How Deductibles Work in Health Insurance
One of the most difficult choices that an individual has to make is selecting the best health insurance plan. While many people get a standard plan offered through their job, many others must select their own from a variety of options. And there is no shortage of options. For different prices, each different plan offers a large variety of aspects. The choice is made most difficult because a person has to make a decision based upon their expectation of need. The plan that one who expects to use a great deal of healthcare will obviously differ greatly from one who does not expect to use very much at all. One of the factors that varies the most from plan to plan is the deductible. What is a deductible and how should it factor into health insurance decisions?
Everybody has seen a deductible. It is usually mentioned in the insurance plan. For example, for $100 a month, an individual can purchase a health insurance plan with a $10,000 deductible. For $500 per month, an individual can purchase a health insurance plan with a $500 deductible. But not everybody understands exactly what this means. Essentially, the deductible is the amount that the consumer is responsible for before the health insurance company will cover their costs. If a user has zero deductible (which would be a rare and expensive plan), then they would never have to pay healthcare costs out of pocket. Typically, the level of the deductible has an inverse relationship with the monthly cost of the plan. Low cost health insurance plans usually have a high deductible that will require the user to pay for most of their routine medical costs. Higher costs health insurance plans will have a lower deductible that will kick in if the user has any procedures outside of the occasional office visit.

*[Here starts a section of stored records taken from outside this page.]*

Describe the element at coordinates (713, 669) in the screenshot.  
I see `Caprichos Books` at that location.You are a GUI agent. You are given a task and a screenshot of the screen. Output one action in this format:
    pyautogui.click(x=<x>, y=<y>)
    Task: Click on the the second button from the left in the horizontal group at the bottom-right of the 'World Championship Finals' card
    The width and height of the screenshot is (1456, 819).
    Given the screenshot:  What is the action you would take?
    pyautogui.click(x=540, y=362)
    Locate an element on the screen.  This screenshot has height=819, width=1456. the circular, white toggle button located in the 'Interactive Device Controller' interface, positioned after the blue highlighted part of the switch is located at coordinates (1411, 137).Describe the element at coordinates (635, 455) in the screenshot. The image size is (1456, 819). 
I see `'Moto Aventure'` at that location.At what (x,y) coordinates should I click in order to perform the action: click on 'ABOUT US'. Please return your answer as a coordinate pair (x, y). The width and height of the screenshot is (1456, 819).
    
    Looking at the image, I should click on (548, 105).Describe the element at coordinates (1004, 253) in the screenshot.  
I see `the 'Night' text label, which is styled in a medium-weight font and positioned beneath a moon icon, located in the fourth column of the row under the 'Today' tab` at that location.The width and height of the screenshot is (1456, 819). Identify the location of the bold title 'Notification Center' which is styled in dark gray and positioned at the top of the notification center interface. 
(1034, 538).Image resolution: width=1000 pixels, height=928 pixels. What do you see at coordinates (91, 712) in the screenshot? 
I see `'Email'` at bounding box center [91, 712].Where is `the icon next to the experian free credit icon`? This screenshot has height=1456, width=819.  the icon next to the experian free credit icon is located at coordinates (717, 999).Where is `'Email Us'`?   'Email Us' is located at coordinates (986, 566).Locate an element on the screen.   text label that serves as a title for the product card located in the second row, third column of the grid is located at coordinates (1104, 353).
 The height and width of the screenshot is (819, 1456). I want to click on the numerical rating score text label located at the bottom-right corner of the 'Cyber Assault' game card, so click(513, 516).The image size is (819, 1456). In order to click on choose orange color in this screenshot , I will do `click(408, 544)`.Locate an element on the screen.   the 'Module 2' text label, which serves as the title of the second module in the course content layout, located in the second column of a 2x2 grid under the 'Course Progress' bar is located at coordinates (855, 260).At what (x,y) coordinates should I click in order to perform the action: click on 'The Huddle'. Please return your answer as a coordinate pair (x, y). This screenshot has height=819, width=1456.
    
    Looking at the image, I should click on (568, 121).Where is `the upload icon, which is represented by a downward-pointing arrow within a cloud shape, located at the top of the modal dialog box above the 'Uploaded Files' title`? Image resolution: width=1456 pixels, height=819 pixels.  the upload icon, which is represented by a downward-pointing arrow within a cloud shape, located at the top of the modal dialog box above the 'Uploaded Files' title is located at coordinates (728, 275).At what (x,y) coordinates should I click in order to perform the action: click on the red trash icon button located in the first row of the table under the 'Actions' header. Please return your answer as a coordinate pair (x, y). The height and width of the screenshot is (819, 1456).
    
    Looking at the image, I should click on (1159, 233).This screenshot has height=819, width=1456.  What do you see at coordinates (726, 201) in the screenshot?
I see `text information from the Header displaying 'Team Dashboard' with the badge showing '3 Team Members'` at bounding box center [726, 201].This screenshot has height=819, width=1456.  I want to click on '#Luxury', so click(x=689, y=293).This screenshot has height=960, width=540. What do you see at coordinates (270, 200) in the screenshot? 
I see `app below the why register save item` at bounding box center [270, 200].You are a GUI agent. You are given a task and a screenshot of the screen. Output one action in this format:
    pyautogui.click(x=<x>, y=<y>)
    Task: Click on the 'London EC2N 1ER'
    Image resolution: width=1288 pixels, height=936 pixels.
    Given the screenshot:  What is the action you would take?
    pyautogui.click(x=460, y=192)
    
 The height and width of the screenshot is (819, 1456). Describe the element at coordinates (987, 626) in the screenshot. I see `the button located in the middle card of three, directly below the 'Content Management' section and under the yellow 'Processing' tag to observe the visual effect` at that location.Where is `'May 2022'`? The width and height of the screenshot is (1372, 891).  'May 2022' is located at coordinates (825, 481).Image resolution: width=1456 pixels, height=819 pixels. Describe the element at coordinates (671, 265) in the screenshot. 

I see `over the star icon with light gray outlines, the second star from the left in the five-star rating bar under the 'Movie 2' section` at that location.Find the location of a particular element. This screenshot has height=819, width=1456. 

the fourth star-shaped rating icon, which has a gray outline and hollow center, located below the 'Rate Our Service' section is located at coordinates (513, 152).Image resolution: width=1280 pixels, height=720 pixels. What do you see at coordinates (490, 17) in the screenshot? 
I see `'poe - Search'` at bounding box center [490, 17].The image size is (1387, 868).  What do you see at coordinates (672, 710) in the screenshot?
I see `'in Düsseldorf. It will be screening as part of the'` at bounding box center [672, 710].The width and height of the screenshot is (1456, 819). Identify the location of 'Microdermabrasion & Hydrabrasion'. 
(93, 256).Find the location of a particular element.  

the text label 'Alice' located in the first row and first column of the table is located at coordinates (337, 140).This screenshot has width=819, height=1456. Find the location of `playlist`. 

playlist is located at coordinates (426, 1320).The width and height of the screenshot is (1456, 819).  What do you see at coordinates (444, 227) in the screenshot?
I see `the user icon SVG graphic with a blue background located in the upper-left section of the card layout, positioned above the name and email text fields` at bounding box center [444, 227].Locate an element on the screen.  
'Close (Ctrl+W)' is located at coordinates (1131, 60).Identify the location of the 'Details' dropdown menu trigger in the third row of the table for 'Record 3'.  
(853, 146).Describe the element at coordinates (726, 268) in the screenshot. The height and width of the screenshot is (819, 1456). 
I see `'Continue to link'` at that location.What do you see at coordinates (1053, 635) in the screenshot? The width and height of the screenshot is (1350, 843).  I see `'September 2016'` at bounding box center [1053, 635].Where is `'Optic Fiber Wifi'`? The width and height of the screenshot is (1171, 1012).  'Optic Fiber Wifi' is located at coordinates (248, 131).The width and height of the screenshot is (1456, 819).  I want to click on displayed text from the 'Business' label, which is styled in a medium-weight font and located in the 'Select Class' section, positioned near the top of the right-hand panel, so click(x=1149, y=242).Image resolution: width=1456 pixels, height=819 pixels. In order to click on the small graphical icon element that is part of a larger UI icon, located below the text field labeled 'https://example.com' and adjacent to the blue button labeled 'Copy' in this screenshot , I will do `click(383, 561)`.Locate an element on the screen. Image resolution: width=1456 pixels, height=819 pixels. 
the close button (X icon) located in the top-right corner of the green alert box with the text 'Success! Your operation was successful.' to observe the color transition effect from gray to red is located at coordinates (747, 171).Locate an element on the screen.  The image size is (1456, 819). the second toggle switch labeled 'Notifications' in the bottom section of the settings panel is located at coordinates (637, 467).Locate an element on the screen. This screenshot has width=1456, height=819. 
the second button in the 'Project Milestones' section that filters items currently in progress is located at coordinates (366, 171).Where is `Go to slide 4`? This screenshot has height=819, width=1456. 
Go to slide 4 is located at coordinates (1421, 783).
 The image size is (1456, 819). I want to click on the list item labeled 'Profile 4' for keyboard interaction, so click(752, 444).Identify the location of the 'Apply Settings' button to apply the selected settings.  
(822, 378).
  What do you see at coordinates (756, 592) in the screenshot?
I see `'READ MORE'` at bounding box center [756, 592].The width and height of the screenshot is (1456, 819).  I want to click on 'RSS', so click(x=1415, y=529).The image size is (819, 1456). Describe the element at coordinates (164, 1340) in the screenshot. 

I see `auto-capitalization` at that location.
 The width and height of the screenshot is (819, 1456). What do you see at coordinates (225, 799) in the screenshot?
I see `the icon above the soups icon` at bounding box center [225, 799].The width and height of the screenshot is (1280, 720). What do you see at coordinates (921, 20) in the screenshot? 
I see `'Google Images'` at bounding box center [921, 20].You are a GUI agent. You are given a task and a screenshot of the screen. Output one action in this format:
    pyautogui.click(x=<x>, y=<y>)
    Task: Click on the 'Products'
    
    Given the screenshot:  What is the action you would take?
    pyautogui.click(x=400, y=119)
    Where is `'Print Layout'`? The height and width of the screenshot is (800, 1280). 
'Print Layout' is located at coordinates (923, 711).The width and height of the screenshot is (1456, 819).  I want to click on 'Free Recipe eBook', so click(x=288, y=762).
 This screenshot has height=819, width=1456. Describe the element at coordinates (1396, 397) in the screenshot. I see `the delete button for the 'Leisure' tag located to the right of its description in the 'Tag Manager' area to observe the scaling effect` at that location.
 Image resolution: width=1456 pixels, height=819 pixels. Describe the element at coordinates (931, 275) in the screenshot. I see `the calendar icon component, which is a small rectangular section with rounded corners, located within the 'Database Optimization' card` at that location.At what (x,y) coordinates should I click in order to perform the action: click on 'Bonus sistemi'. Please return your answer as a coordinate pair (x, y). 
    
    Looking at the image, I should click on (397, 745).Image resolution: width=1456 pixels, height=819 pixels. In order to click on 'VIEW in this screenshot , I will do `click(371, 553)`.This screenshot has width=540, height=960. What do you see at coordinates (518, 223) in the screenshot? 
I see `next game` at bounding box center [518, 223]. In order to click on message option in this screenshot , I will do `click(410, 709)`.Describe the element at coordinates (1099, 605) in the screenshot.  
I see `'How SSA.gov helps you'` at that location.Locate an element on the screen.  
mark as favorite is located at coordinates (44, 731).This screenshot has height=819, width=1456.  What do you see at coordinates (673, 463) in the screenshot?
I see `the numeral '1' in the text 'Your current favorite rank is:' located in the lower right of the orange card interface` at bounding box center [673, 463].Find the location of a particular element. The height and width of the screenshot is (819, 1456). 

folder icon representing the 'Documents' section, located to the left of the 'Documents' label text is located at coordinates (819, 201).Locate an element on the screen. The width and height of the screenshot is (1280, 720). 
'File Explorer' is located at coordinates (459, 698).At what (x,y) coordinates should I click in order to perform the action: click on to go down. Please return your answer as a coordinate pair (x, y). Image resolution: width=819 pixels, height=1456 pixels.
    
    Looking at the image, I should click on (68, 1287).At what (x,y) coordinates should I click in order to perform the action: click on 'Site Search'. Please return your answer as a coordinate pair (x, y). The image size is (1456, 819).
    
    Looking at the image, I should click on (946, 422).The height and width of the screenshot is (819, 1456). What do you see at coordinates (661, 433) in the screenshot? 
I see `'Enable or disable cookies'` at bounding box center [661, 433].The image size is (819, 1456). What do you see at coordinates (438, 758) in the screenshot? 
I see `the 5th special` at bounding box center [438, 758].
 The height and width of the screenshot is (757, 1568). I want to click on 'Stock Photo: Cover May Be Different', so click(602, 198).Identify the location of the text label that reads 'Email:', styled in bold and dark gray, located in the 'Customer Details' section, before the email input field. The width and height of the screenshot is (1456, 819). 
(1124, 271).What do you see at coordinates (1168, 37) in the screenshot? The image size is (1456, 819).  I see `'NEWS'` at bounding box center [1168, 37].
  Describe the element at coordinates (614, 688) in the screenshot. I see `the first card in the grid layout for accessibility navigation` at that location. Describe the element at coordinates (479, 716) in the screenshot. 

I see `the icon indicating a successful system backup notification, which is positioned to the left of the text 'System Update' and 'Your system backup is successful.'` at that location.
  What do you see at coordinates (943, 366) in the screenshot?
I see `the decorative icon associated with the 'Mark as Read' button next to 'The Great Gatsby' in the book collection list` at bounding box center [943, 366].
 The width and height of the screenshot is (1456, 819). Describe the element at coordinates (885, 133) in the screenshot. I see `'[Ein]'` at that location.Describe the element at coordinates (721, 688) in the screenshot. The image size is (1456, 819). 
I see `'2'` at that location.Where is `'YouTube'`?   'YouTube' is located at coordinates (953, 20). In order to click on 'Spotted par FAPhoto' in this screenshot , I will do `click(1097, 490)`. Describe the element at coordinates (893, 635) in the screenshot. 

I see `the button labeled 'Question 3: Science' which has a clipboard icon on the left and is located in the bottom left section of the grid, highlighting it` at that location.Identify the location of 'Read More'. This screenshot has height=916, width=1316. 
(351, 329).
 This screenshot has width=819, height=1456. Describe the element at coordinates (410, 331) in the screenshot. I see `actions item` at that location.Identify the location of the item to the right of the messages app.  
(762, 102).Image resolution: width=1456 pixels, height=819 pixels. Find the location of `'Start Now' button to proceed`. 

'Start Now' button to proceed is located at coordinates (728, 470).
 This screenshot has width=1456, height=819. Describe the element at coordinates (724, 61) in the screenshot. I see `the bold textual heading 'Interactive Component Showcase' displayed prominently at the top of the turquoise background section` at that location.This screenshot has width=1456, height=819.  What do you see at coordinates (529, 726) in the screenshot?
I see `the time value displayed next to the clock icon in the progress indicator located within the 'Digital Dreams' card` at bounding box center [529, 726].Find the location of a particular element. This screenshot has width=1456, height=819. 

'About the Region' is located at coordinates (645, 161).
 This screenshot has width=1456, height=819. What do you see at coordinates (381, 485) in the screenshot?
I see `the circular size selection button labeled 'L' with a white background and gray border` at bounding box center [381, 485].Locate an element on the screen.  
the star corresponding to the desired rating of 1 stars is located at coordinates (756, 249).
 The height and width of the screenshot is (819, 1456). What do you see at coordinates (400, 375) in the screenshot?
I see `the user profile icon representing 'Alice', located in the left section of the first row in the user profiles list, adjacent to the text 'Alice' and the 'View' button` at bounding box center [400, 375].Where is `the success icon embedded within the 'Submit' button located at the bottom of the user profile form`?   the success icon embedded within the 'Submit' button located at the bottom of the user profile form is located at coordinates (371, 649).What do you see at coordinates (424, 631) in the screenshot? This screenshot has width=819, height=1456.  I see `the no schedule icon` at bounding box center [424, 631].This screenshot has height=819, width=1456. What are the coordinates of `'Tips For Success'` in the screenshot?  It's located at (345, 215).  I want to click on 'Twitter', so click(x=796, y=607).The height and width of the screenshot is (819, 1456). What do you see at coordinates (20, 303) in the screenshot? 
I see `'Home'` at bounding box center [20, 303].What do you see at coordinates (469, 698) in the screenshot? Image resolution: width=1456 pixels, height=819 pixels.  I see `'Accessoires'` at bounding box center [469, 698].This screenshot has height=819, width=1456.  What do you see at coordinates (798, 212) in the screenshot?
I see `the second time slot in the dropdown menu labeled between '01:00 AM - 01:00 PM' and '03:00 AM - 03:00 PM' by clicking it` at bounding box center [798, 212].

To illustrate this, let us imagine a consumer who has purchased a plan for $250 per month that has a $1000 deductible and assume no other benefits. During the course of the year, this person goes to the doctor’s office five times with each visit costing $100. The consumer would be responsible for paying this entire $500 bill out of their own pocket in addition to the $3000 they will owe in health insurance for that year. Now, suddenly this individual breaks his or her arm and has to travel to the emergency room. The bill for this comes to $20,000. The consumer would still have to pay the $500 remaining on his or her $1000 deductible, but the health insurance company would cover the remaining $19,500.
With the escalating cost associated with healthcare and health insurance, choosing the right insurance plan has never been more difficult or more important. Understanding how the deductible works and then determining what level of deductible is right for you is a factor that can make the process slightly less difficult. Like many other factors of life, it is about balancing risk vs. benefit and hoping that you made the right decision after the fact.